La lexicologie vue par Martin Glessgen

 Compte-rendu de lecture « Lexicologie », in Martin GLESSGEN, 2012, Linguistique romane : domaine et méthodes en linguistique française et romane, Paris, Armand Colin, p. 267-326.

La lexicologie est un chapitre du livre Linguistique romane domaine et méthodes en linguistique française et romane signé par Martin-Dietrich Glessgen et publié en 2007 chez Armand Colin et en 2012 dans une édition que nous avons consultée. L’intérêt de ce chapitre est donné par l’importance accordée à la lexicologie au sein des études romanistiques qui privilégient traditionnellement la phonétique et, d’autant plus, la morphologie. 

Le chapitre traite de la lexicologie et comporte plusieurs parties.

Contenu des données ->
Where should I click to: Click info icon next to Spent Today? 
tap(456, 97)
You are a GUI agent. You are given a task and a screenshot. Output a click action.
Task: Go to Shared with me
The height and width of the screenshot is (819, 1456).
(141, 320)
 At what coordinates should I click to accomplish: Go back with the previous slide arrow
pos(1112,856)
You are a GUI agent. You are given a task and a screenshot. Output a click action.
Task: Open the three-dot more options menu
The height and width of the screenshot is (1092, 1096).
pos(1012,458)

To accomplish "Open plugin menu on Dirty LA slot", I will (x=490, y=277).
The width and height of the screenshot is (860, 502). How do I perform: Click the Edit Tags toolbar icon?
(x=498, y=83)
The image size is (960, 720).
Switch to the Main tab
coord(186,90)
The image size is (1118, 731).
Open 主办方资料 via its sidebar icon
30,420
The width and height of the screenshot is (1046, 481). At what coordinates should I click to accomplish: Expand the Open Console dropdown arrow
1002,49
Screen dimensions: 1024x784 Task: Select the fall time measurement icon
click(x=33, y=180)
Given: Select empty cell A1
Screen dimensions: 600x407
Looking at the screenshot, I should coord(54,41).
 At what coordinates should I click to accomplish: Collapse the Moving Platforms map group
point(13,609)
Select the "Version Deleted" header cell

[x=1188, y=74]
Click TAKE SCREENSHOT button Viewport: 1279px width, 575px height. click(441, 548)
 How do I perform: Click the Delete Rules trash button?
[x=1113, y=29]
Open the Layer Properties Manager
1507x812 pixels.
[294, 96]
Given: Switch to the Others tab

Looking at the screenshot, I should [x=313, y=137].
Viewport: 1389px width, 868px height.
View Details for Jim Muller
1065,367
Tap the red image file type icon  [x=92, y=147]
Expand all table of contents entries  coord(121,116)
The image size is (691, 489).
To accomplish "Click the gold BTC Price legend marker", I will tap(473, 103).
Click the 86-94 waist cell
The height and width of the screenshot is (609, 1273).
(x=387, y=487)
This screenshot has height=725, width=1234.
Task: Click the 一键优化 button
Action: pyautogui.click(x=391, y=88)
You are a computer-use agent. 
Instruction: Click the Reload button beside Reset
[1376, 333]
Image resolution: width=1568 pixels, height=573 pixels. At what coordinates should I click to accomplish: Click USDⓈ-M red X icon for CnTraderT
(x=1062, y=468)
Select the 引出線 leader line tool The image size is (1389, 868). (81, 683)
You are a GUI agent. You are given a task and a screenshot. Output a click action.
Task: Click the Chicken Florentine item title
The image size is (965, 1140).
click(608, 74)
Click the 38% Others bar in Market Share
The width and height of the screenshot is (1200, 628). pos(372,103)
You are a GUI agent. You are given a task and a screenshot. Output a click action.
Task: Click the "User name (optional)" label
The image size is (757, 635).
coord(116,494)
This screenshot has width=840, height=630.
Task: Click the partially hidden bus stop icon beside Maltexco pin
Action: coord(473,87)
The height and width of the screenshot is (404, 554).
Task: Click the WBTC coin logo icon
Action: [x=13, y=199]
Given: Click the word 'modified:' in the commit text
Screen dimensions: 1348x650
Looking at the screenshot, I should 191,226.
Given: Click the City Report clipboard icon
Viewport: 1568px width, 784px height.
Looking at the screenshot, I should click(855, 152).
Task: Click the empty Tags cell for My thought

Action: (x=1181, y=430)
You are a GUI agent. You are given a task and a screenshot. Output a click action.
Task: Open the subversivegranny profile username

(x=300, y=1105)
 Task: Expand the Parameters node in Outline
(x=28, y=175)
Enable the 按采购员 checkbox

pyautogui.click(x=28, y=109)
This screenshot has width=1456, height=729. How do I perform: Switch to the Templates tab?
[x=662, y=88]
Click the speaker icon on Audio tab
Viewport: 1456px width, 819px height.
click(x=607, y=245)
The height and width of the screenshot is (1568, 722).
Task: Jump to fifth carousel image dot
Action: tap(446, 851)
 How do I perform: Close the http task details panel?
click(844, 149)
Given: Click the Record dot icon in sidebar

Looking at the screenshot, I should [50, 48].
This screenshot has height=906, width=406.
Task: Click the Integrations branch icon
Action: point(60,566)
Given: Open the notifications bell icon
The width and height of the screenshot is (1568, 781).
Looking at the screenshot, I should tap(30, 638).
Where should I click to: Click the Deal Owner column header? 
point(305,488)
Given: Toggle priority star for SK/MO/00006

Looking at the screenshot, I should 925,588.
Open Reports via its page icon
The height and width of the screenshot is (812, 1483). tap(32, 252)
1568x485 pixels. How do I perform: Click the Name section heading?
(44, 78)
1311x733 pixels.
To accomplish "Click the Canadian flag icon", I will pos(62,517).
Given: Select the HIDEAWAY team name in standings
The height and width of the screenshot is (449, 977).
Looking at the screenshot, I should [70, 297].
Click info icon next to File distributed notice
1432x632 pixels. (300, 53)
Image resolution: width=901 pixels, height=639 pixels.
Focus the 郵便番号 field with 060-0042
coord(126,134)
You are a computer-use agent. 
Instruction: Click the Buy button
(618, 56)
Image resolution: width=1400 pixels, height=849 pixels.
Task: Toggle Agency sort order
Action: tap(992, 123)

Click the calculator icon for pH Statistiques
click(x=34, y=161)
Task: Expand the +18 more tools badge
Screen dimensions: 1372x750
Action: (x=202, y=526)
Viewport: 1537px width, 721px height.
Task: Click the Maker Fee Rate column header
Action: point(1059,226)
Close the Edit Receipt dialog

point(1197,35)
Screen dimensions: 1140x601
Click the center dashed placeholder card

Consigne 1 ->
Répondez aux questions suivantes à partir du compte-rendu sur la lexicologie.
(a) Quelles pages le chapitre occupe-t-il dans le livre ?
(b) En quelle année le livre a-t-il été publié pour la première fois chez Armand Colin ?
(c) Quelles disciplines les études romanistiques privilégient-elles traditionnellement ?
Consigne 2 -> Reproduisez sans rien changer le passage du compte-rendu sur la lexicologie qui va de « Compte-rendu de lecture » jusqu'à « Colin, p. 267-326. » inclus.

Corrigé détaillé 1 ->
(a) Les pages 267 à 326.
(b) En 2007.
(c) La phonétique et, d'autant plus, la morphologie.

Corrigé détaillé 2 ->
Compte-rendu de lecture « Lexicologie », in Martin GLESSGEN, 2012, Linguistique romane : domaine et méthodes en linguistique française et romane, Paris, Armand Colin, p. 267-326.